If you'd like to use a pathfinding algorithm that uses minimal run-time processing power, and you've got a bit of programming experience, this is a great place to both learn and snag a sharp piece of a code for your 3D game. If you can't follow everything I'm posting here, then feel free to contact me and ask questions. All code here is 100% free to use for any purpose. If you'd like to support me, tell your friends about Plunker, and buy it! I'm not going to package this in a friendly drag and drop Unity Asset, I'm going to upload the source code and guide you through how to use it in your own game and you'll probably want to alter it to fit your needs. If you can follow how I made this then I'm confident that you can make much use of it.
This code builds a network of connected nodes that are processed as waypoints for the fastest path from node A to node B. Every single path from every node to every other node will be stored in an array. This way, you can pre-process the fastest paths and then look them up often without burning processing power. Almost immediately after booting, you can query the Node Network for the fastest path between two transforms that can readily see one of the nodes. In other words, if your player is in a maze, running from enemies, the enemy can call NodeNetwork.FastestPath(Player.transform, Enemy.transform) some raycasting will be done to determine which nodes are visible to the player character and the enemy character. The output is an array of waypoints that you can use in your enemy script.
In this section I'm going to walk you through Pathfinding algorithms in Plunker in 5 sections.

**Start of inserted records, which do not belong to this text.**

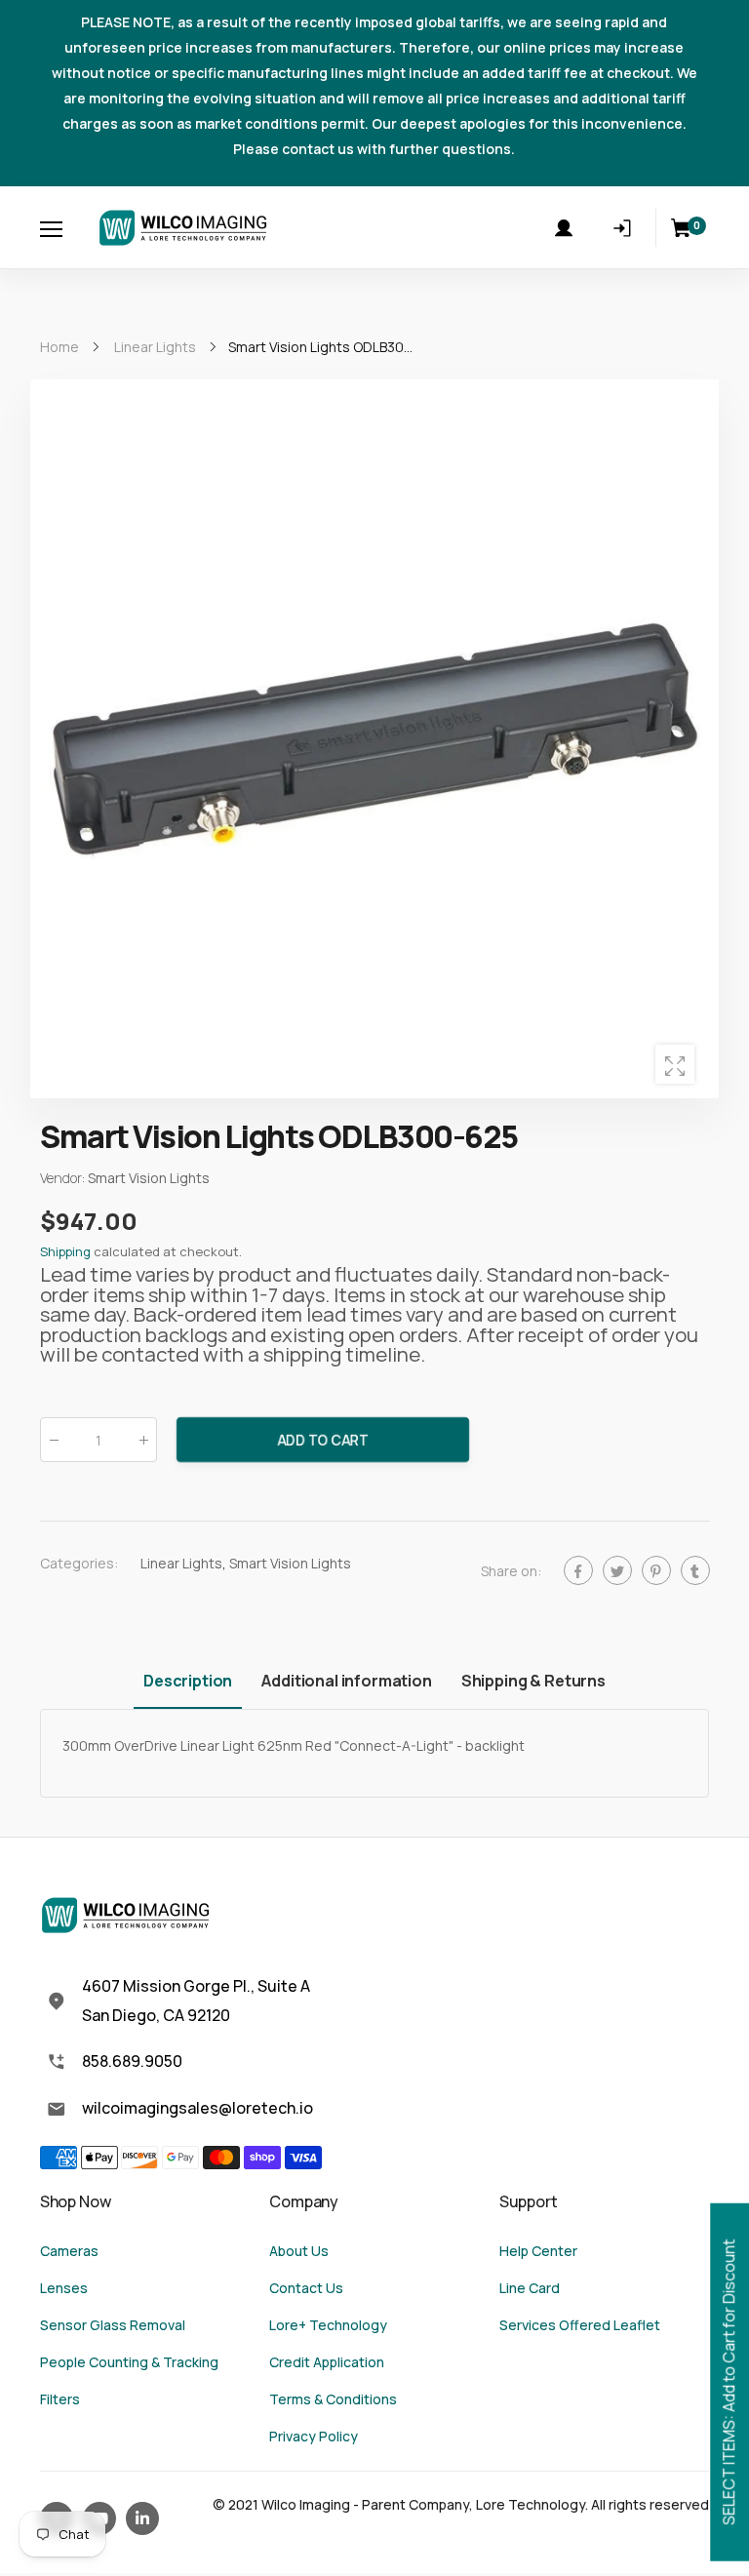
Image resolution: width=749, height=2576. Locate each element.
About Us (299, 2250)
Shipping (65, 1252)
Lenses (64, 2288)
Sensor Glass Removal (112, 2325)
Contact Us (306, 2288)
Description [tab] (187, 1680)
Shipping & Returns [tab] (533, 1680)
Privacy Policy (313, 2436)
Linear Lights (181, 1563)
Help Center (538, 2250)
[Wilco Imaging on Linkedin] (142, 2518)
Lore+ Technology (328, 2325)
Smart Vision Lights (290, 1563)
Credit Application (326, 2362)
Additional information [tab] (346, 1680)
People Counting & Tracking (129, 2362)
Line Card (529, 2288)
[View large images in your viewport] (674, 1064)
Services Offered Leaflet (579, 2325)
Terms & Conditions (333, 2399)
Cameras (69, 2250)
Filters (60, 2399)
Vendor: (64, 1178)
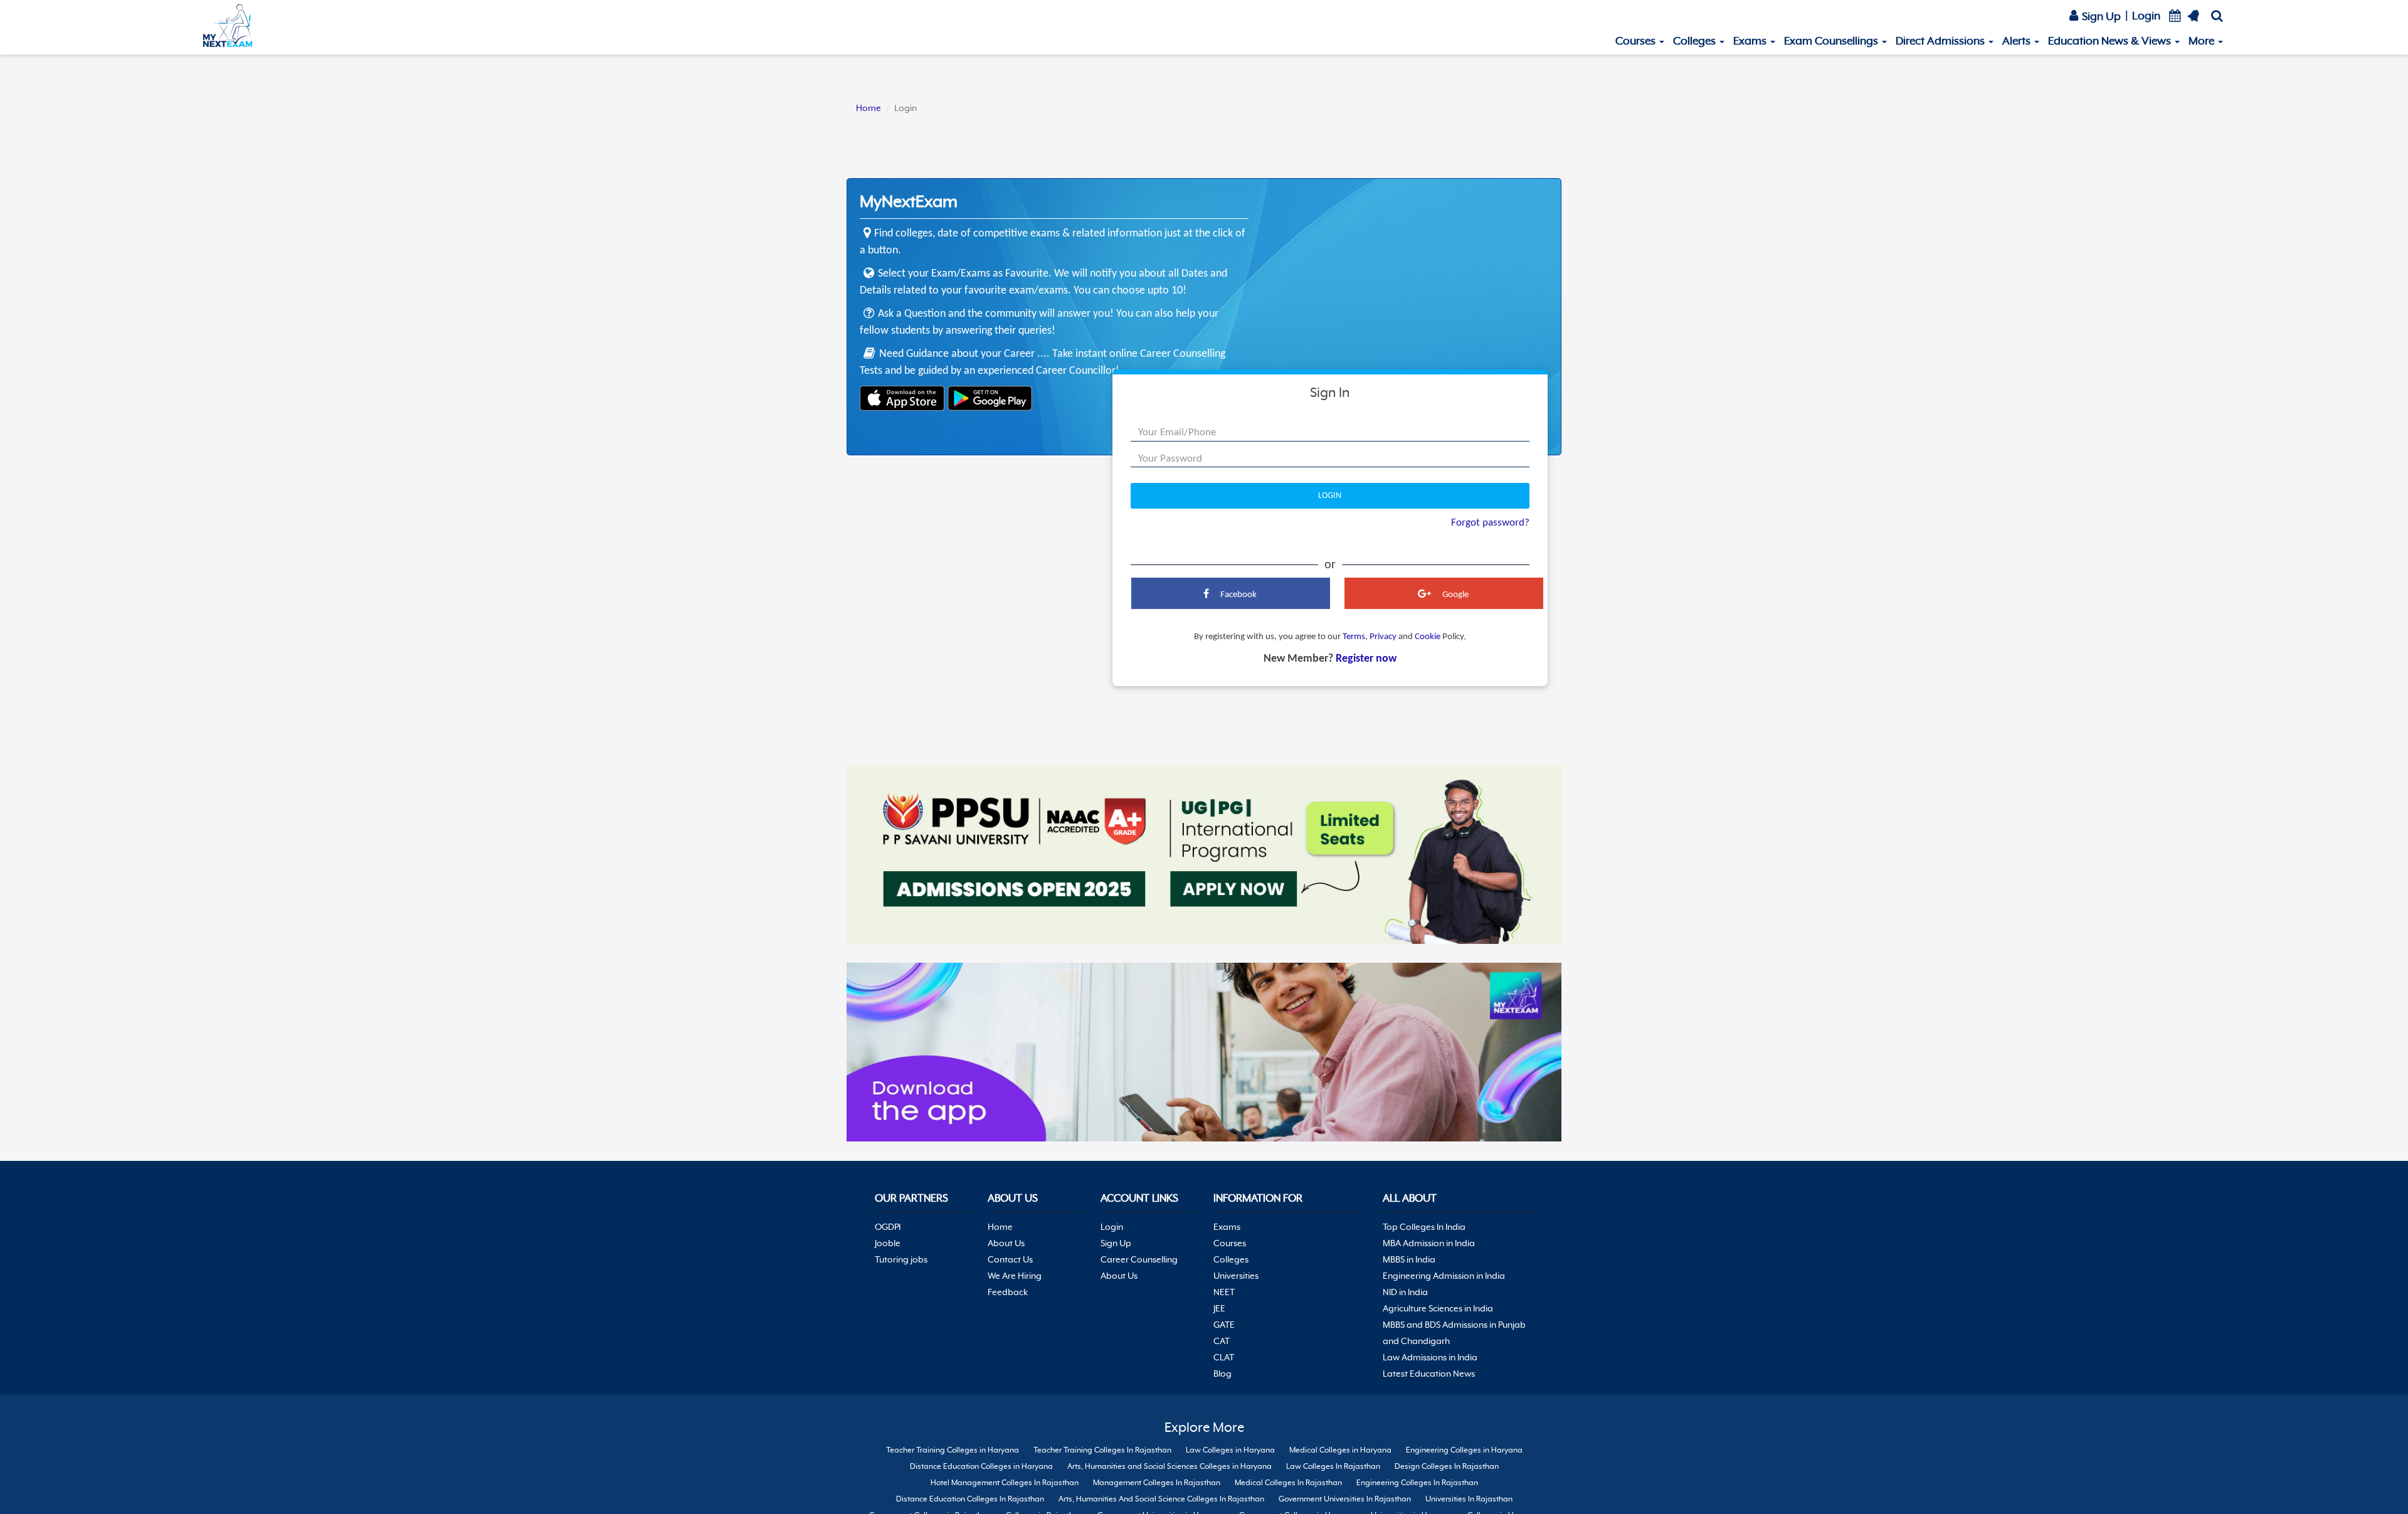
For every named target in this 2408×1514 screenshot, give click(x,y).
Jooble (887, 1243)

When finding the fastest path in a 3D environment, one may hear mention of something called A-Star search algorithms. This is an abstract extension of Dijkstra's algorithm for finding the fastest path between two nodes using heuristics. I'm going to focus on my own implementation of Dijkstra's Algorithm. School teaches you algorithms like these in a conceptual way, but often you realize that the concepts require a lot of work to apply to real life niche solutions. Dijkstra wasn't thinking of massive sand creatures navigating a maze to hunt down a player character on their own, but because his conceptual algorithm is abstract and vague, it can be applied to many things with some thought and work. I won't explain Dijkstra's in detail, since there's an entire Wikipedia page that explains it.
To apply these ideas to our implementation the first thing we need is a formal reference to everything we are using in our algorithms. The DijkNode (below) is a way to capture all information in a convenient chunk of data (Notice at the bottom of the code sample we define a 2D array). Our 2D array, or our network as defined in the code, can be thought of as a lookup table where the first row (network[0,x]) will be a list of DijkNodes that contain info on each nodes relation to node 0. If this is confusing I will explain it further.
network[0,1] is a single DijkNode. Each DijkNode stored in the first row (network[0,somenumber]) has information on that x node only as it relates to the 0th node. In other words network[4,9].min_dist would tell you the minimum distance that it would take to get to the 9th node from the 4th node. So once we've filled out this entire 2D array we will be able to look up the fastest path between two nodes in terms of waypoints of other nodes. Example of how you would grab the fastest path is at the bottom, it won't work until we've constructed a network and filled the 2D array out though. This is where Dijkstra's algorithm comes in, we would implement it to fill in our data table.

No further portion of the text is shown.